A particular favorite of mine—shared by several people across Europe—held that Russia’s security service, the FSB, was behind the thefts, no doubt in an attempt to undermine the Western cultural industry. There were also rumors that China was behind the plot. Some assumed it was the Mafia—an Italian was long suspected of being the culprit by a certain cohort—or another international criminal syndicate. But the pilfered texts never appeared on the black market or even on torrenting sites; no ransom demands ever materialized. Despite all the teeming interest and flights of fancy, no one could provide a plausible reason why an international criminal syndicate or a ring of Russian spies, or Chinese autocrats, would want to get their mitts on a collection of Icelandic short stories, or what nefarious purpose required them to snatch up the fifth posthumous volume of Stieg Larsson’s Millennium “trilogy.”

Finally, on January 5, the figure at the heart of the mystery was unmasked. Filippo Bernardini, an Italian citizen who worked as a low-level employee in Simon & Schuster U.K.’s foreign rights department, alighted at Kennedy airport in New York City, where he’d planned to begin a vacation with his partner. He was met, instead, by the FBI, who arrested him on the spot. 

He was charged with wire fraud and identify theft; it was alleged that he had poached as many as 160 aliases to steal unpublished manuscripts from publishers and authors. Bernardini is also alleged to have set up a fake scouting database that he used to harvest passwords from figures in the international publishing community. The wire fraud charge alone carries a maximum sentence of 20 years in prison. Multiple people I spoke with noted, upon hearing this, that where they lived convicted murderers typically face much less time incarcerated. (Last month, Bernardini pleaded not guilty to all charges. Dubbed a flight risk, he surrendered his passport after his father, an Italian politician, posted $300,000 bail.) 

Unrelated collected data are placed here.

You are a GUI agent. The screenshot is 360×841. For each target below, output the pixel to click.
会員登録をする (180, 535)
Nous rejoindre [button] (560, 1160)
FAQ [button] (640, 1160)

The FBI crowed that they got their man. “Unpublished manuscripts are works of art to the writers who spend the time and energy creating them,” said Assistant Director-in-Charge Michael J. Driscoll in a statement. “Publishers do all they can to protect those unpublished pieces because of their value. We allege Mr. Bernardini used his insider knowledge of the industry to get authors to send him their unpublished books and texts by posing as agents, publishing houses, and literary scouts.”

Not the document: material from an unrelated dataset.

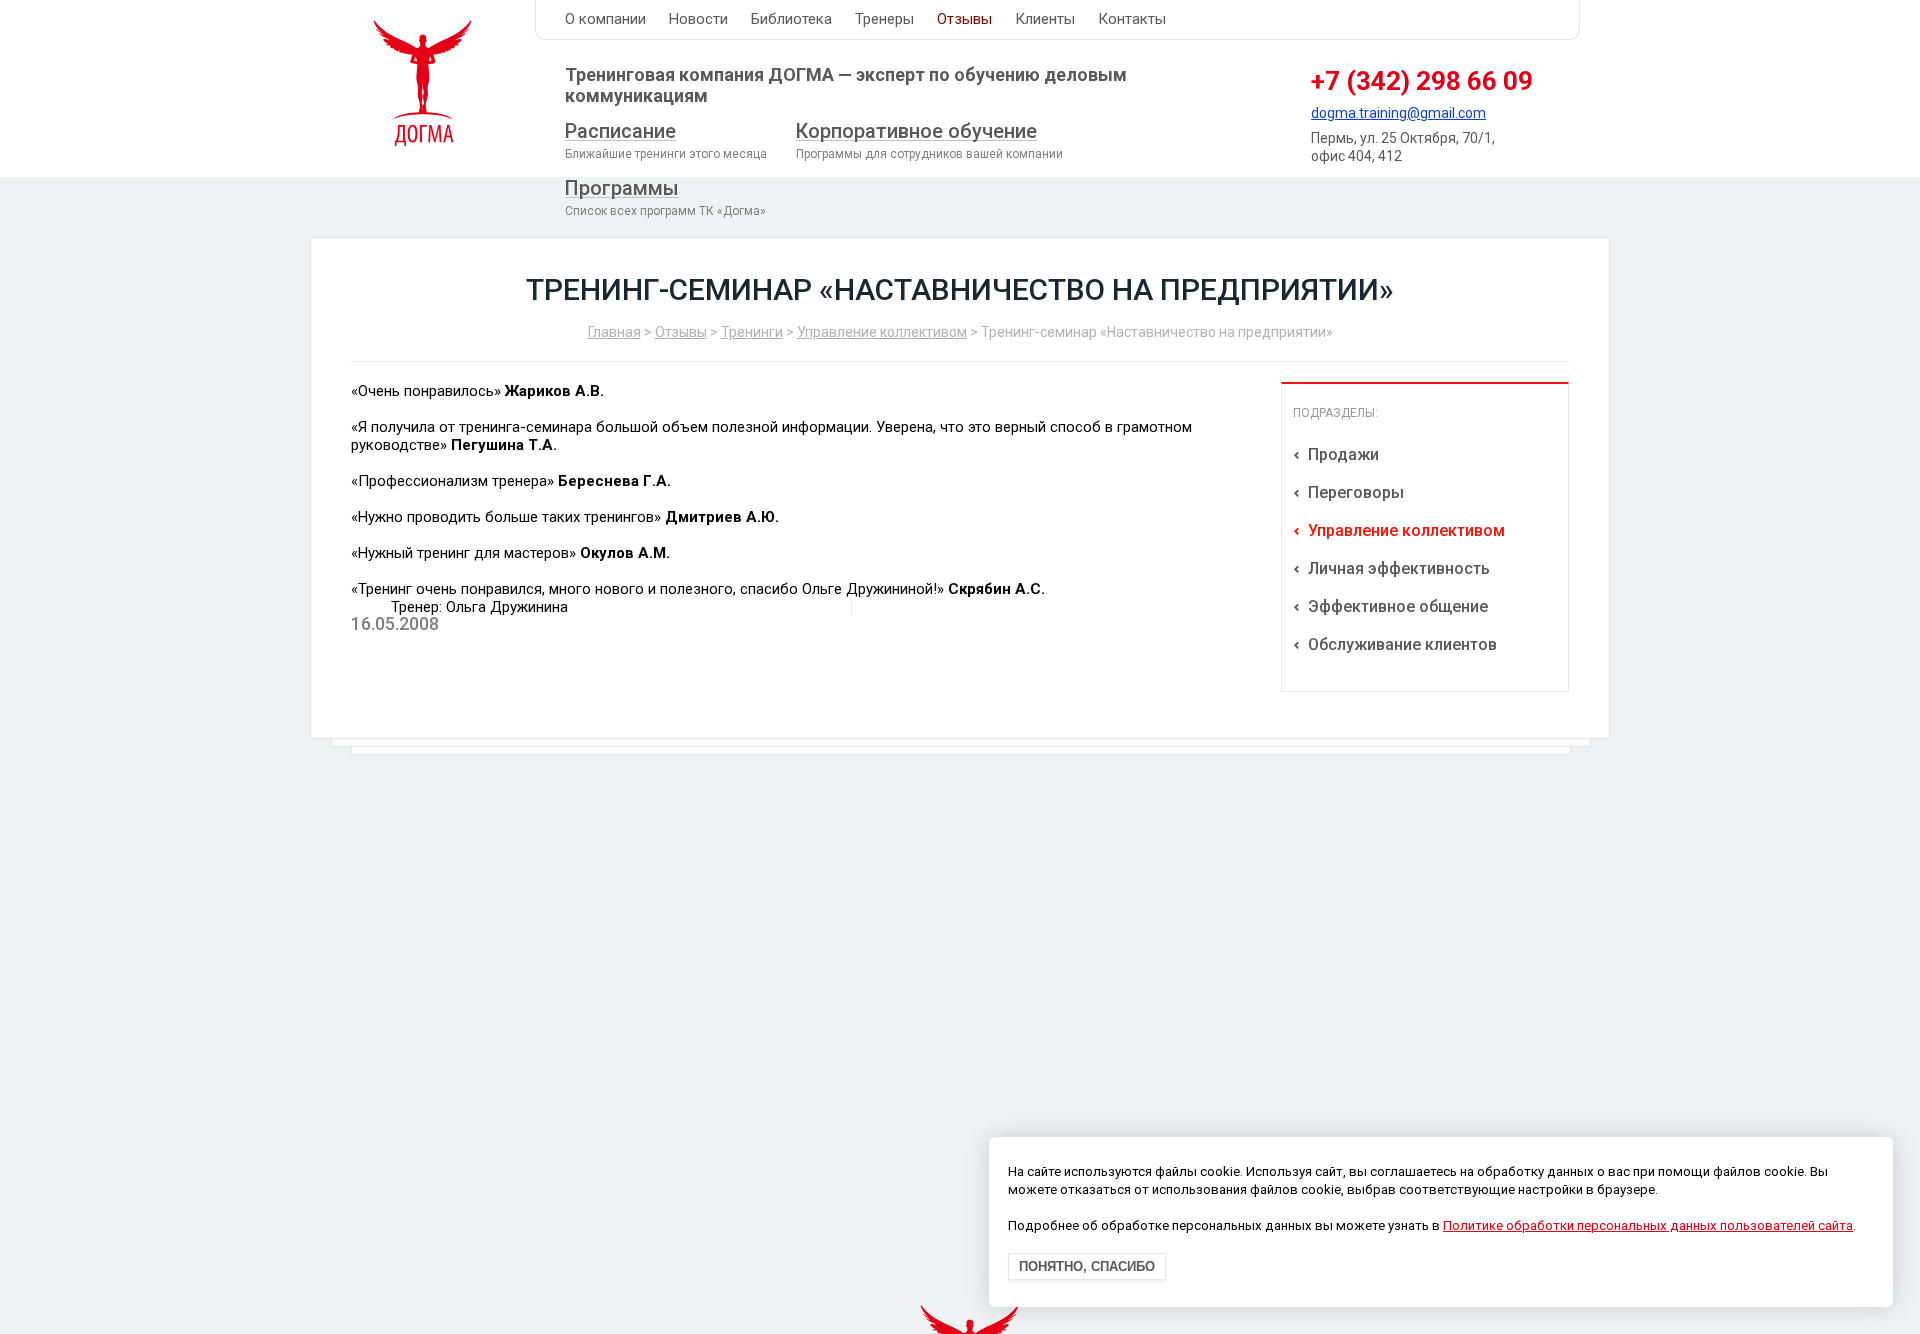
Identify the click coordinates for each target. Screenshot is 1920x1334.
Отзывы (964, 19)
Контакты (1132, 19)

But whatever motivated Bernardini remains a mystery—and a confounding one at that, at least for industry veterans. I’ve spoken with dozens of publishers, agents, scouts, and authors in several of the countries Bernardini was allegedly swiping manuscripts from—the United Kingdom, the United States, Sweden, Iceland, China, and Germany, as well as Italy, where he was aggressively pitching himself as a translator of books from many of those countries. No one really bought the FBI’s alleged motive; it flew in the face of how the creative process and the publishing world actually work.